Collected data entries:
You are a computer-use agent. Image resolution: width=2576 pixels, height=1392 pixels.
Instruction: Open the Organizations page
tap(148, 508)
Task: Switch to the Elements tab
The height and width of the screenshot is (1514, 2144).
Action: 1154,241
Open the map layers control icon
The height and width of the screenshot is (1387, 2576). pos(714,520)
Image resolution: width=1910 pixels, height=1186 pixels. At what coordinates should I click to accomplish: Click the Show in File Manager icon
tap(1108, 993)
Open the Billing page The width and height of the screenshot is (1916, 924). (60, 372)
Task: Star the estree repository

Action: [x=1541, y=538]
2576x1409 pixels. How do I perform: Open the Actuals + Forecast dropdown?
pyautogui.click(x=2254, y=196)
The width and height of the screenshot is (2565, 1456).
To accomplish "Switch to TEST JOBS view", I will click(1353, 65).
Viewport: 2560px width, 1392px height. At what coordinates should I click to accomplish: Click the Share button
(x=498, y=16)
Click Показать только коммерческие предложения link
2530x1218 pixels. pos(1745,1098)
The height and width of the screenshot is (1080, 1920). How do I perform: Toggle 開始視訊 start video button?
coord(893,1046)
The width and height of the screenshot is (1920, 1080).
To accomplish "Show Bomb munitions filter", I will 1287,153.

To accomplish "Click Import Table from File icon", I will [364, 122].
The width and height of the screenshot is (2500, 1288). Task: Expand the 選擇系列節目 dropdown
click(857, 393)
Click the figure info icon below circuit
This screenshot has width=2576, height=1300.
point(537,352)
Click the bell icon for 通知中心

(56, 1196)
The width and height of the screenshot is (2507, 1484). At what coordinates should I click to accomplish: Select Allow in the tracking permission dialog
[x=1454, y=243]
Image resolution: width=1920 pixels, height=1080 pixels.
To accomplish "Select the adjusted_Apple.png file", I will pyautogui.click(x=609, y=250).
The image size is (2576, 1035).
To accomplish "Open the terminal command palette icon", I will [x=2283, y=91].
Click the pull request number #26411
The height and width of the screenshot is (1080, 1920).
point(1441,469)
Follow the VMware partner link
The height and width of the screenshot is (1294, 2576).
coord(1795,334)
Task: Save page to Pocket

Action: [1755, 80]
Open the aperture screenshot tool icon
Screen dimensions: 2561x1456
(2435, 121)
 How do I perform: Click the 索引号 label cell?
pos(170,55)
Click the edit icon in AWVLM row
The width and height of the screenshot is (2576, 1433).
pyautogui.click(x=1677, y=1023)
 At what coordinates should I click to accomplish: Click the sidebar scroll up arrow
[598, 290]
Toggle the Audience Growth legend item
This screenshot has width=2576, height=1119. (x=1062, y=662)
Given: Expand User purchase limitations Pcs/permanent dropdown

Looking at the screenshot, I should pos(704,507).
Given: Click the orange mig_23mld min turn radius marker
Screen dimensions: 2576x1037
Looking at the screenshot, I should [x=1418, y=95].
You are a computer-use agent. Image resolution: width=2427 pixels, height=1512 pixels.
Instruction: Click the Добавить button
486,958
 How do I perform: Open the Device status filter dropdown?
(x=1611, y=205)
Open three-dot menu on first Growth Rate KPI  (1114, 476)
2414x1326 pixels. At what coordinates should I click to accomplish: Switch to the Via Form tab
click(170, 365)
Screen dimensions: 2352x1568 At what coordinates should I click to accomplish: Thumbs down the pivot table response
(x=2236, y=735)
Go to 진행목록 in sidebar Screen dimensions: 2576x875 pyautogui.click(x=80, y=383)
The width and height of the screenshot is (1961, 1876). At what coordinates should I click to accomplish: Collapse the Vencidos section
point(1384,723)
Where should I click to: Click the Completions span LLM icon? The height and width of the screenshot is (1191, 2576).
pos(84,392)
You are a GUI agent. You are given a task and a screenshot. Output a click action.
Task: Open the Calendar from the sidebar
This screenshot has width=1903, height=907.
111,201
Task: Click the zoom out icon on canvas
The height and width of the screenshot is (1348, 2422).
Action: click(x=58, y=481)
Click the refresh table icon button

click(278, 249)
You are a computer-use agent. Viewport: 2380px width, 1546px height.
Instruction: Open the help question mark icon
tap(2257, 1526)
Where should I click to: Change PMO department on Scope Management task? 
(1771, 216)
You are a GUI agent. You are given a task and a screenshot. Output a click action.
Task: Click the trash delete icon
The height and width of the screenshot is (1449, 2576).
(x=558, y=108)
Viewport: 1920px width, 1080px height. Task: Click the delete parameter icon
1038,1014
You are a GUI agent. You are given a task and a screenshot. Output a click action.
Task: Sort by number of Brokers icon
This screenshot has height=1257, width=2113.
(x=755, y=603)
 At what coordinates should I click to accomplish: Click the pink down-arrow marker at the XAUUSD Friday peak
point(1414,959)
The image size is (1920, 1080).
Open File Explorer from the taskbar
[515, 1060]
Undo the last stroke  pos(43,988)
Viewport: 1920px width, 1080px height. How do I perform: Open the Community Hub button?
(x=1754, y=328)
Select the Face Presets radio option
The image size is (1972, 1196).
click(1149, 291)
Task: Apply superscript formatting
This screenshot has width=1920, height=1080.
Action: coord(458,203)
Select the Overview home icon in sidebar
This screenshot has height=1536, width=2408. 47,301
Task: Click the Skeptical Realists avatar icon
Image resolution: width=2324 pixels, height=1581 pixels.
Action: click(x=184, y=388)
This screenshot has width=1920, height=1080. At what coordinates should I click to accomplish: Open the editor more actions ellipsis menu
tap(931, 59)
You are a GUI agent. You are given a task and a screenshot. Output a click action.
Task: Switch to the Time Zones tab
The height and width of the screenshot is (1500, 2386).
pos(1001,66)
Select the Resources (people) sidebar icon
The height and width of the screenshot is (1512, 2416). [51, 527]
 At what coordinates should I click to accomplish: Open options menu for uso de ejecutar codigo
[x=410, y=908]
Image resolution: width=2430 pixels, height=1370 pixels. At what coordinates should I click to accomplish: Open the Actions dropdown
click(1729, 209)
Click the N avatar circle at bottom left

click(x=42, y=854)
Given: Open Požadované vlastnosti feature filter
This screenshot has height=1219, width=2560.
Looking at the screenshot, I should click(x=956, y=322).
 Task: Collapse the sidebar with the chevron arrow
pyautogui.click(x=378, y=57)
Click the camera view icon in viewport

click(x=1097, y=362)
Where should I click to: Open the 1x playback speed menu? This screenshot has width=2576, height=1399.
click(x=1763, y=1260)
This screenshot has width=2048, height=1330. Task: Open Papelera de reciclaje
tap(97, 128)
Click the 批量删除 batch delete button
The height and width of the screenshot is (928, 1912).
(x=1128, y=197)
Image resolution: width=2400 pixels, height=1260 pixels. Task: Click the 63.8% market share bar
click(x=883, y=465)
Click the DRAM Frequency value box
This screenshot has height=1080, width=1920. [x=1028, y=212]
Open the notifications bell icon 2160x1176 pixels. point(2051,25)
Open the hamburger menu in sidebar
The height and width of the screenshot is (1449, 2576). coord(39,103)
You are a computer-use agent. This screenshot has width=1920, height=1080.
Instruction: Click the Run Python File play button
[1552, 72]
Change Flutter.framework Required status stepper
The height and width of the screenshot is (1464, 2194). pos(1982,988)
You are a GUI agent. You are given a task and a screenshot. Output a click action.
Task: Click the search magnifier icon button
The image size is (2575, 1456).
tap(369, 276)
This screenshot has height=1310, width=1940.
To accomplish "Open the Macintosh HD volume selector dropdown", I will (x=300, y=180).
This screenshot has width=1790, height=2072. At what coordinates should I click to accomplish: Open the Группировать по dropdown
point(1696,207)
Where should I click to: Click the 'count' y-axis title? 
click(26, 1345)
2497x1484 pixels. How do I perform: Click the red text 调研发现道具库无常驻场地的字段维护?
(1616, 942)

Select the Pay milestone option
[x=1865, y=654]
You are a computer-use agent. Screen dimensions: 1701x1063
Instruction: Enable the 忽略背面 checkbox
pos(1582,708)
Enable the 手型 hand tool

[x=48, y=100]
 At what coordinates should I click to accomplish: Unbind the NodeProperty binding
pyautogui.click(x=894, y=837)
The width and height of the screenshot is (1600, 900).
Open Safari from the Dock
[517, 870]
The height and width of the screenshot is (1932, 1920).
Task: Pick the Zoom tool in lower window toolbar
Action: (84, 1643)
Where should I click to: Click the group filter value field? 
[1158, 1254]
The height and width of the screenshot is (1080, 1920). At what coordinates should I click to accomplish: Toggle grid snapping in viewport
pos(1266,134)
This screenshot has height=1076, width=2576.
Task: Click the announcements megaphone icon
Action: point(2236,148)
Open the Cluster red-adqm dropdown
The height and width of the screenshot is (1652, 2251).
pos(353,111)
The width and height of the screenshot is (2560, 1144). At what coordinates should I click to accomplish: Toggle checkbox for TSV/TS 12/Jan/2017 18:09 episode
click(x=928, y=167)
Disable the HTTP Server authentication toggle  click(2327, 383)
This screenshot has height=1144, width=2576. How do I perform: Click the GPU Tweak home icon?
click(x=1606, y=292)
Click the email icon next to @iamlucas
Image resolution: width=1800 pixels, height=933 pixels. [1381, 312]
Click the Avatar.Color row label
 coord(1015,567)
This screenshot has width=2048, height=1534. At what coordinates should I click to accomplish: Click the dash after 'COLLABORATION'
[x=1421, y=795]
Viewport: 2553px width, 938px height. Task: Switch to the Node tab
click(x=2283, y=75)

§ **Your goal**
Reply with an exact copy of the lines running from the one containing "The height and width of the screenshot is (1080, 1920). At" through the end of the entries above, both ends included.

§ **Task answer**
The height and width of the screenshot is (1080, 1920). At what coordinates should I click to accomplish: Toggle grid snapping in viewport
pos(1266,134)
This screenshot has height=1076, width=2576.
Task: Click the announcements megaphone icon
Action: point(2236,148)
Open the Cluster red-adqm dropdown
The height and width of the screenshot is (1652, 2251).
pos(353,111)
The width and height of the screenshot is (2560, 1144). At what coordinates should I click to accomplish: Toggle checkbox for TSV/TS 12/Jan/2017 18:09 episode
click(x=928, y=167)
Disable the HTTP Server authentication toggle  click(2327, 383)
This screenshot has height=1144, width=2576. How do I perform: Click the GPU Tweak home icon?
click(x=1606, y=292)
Click the email icon next to @iamlucas
Image resolution: width=1800 pixels, height=933 pixels. [1381, 312]
Click the Avatar.Color row label
 coord(1015,567)
This screenshot has width=2048, height=1534. At what coordinates should I click to accomplish: Click the dash after 'COLLABORATION'
[x=1421, y=795]
Viewport: 2553px width, 938px height. Task: Switch to the Node tab
click(x=2283, y=75)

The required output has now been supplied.